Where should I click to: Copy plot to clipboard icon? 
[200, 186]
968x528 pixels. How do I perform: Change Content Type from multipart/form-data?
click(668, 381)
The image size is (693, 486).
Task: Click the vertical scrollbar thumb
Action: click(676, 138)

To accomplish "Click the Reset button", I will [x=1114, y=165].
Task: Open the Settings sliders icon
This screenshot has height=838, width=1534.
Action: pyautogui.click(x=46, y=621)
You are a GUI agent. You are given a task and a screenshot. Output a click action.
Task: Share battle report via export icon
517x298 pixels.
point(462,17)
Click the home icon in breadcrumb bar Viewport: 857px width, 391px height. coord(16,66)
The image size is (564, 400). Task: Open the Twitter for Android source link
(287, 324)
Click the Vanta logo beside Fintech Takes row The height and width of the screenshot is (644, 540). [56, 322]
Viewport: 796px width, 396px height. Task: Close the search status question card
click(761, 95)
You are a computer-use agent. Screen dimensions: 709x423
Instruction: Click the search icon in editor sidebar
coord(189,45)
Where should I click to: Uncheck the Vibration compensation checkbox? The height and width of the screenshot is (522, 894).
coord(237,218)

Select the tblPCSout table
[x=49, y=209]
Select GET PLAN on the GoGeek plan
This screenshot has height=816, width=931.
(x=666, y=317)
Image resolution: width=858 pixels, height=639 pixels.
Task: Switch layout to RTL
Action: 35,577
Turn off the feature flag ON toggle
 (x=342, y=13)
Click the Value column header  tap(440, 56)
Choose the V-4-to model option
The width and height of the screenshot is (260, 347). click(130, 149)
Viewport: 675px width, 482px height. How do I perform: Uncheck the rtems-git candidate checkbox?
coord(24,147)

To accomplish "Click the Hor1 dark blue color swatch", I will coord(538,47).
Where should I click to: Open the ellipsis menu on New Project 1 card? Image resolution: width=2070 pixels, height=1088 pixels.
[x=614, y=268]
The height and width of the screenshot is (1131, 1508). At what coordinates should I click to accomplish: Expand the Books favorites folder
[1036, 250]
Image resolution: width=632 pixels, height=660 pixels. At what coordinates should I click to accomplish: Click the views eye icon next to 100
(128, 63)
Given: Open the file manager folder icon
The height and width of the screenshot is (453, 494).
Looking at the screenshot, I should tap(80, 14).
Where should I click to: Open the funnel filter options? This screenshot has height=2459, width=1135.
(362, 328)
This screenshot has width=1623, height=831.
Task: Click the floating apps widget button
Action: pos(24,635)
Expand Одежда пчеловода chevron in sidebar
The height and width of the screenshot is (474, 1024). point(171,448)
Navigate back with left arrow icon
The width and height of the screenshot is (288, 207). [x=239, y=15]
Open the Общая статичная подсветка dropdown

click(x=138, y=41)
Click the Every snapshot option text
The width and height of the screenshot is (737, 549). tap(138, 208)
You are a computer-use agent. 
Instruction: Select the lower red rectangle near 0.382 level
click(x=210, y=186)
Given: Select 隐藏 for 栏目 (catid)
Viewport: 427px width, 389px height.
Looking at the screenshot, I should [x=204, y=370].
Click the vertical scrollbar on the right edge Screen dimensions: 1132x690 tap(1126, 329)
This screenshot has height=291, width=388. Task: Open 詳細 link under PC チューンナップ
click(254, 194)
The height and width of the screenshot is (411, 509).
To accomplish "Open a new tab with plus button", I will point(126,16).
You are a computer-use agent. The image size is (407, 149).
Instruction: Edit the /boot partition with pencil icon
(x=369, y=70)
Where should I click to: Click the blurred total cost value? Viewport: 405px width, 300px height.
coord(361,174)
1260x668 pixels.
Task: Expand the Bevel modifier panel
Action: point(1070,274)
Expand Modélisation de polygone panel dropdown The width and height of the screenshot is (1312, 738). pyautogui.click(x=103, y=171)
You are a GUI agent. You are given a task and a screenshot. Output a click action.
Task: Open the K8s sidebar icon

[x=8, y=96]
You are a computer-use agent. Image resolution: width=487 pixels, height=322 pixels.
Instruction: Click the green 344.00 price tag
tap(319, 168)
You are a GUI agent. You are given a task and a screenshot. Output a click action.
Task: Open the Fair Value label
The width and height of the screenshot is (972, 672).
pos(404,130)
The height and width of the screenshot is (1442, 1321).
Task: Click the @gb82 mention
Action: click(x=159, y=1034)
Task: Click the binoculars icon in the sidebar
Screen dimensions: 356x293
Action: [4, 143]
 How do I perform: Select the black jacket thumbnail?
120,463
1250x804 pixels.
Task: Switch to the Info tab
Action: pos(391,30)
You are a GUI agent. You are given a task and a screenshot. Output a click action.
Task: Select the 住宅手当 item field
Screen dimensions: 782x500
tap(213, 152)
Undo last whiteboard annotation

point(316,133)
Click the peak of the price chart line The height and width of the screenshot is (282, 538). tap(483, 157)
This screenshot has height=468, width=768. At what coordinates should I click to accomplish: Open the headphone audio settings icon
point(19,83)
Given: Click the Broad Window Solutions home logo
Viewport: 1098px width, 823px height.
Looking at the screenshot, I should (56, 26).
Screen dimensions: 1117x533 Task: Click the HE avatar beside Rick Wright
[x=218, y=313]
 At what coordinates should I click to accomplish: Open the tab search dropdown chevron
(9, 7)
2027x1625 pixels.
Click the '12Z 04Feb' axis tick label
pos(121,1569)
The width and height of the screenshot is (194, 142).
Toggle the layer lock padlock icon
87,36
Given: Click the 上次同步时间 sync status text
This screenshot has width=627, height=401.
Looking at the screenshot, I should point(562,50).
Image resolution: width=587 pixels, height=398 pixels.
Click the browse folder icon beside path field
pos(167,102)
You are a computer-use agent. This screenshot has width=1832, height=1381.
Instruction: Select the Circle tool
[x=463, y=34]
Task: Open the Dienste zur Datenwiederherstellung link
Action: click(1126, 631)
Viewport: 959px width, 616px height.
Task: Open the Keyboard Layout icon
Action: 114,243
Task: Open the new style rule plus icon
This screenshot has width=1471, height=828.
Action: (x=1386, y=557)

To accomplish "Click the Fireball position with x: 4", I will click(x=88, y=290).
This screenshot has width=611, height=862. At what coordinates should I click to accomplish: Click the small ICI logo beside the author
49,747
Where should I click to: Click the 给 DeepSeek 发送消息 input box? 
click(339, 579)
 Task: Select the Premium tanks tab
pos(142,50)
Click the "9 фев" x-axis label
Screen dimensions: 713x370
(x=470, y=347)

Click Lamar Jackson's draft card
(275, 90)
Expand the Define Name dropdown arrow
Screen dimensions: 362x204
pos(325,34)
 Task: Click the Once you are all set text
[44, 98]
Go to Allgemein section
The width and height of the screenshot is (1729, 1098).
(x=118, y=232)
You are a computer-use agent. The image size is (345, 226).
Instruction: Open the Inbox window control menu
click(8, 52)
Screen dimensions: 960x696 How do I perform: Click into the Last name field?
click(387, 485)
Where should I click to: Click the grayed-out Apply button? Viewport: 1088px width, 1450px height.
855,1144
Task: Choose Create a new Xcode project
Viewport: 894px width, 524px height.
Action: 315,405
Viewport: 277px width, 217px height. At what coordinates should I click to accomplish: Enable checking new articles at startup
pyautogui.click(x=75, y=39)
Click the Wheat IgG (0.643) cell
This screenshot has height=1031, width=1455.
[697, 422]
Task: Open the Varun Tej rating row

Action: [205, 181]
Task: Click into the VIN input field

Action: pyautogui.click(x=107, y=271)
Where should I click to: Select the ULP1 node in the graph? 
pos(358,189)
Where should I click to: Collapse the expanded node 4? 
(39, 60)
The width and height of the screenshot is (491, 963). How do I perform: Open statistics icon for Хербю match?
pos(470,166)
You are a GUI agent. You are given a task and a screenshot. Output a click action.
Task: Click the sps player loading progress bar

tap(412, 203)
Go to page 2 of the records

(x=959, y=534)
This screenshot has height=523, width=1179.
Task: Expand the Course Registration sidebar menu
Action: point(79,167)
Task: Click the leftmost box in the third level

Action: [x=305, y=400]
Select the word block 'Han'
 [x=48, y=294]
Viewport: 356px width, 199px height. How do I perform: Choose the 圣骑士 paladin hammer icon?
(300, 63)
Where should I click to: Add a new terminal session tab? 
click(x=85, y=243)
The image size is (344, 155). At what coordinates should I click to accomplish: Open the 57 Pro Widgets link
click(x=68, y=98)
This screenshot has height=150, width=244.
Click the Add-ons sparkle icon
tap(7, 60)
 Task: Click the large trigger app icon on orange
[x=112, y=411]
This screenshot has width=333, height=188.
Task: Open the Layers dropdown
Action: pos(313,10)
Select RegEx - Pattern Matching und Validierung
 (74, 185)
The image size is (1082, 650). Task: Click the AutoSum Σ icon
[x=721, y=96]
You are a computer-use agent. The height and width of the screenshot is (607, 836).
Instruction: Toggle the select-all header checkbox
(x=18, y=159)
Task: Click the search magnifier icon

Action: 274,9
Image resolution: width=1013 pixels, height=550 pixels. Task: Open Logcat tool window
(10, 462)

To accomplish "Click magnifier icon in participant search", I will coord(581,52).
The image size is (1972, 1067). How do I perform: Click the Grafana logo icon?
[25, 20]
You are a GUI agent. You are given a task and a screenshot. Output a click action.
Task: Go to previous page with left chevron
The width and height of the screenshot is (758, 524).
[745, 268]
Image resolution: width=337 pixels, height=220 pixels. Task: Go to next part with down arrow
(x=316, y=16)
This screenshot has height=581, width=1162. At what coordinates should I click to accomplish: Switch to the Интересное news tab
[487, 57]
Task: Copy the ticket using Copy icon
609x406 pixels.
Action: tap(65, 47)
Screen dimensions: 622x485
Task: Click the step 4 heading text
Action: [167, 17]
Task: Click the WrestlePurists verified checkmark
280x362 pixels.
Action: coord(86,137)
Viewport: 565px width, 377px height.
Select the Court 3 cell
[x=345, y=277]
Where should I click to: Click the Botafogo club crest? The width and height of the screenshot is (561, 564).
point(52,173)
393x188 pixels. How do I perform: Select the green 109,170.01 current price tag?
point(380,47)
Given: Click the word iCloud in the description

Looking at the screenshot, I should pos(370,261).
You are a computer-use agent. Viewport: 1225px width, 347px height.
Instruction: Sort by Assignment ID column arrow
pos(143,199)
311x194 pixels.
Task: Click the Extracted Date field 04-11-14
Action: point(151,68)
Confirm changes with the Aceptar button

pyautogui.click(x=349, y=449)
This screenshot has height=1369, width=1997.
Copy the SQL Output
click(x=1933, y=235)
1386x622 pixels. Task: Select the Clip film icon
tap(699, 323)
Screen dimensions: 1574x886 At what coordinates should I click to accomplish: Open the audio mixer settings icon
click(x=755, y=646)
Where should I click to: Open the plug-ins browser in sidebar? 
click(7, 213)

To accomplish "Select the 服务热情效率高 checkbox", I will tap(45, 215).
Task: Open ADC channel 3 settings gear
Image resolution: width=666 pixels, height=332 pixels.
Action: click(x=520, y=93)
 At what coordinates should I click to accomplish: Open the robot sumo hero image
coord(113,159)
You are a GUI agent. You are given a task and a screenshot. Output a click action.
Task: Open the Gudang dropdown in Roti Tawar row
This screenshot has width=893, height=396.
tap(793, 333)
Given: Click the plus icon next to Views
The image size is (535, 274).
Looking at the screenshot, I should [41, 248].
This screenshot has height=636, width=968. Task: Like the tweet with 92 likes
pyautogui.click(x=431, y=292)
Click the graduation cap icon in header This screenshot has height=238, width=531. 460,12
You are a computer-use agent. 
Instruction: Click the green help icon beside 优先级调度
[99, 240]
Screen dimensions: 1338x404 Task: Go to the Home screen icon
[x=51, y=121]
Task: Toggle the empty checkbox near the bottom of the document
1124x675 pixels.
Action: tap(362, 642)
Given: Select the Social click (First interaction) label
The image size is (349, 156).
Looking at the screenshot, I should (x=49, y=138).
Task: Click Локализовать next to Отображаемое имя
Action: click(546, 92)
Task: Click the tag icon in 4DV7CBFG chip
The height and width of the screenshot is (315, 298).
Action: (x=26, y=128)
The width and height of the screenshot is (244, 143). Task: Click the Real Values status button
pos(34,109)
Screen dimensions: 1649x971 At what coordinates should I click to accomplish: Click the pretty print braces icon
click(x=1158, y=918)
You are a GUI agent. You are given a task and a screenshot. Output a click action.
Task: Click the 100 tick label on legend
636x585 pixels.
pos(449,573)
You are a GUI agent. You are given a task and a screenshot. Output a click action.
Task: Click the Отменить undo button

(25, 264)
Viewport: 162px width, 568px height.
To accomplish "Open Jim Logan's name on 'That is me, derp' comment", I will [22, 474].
- - -
§ **GIVEN INSTRUCTION**:
Rewrite the part of the material above that opens with the line containing "I will coord(538,47)." and closes with the line containing "[x=614, y=268]" as a numbered list, leaving out any blank lines.

§ **CORRECT ANSWER**:
1. To accomplish "Click the Hor1 dark blue color swatch", I will coord(538,47).
2. Where should I click to: Open the ellipsis menu on New Project 1 card? Image resolution: width=2070 pixels, height=1088 pixels.
3. [x=614, y=268]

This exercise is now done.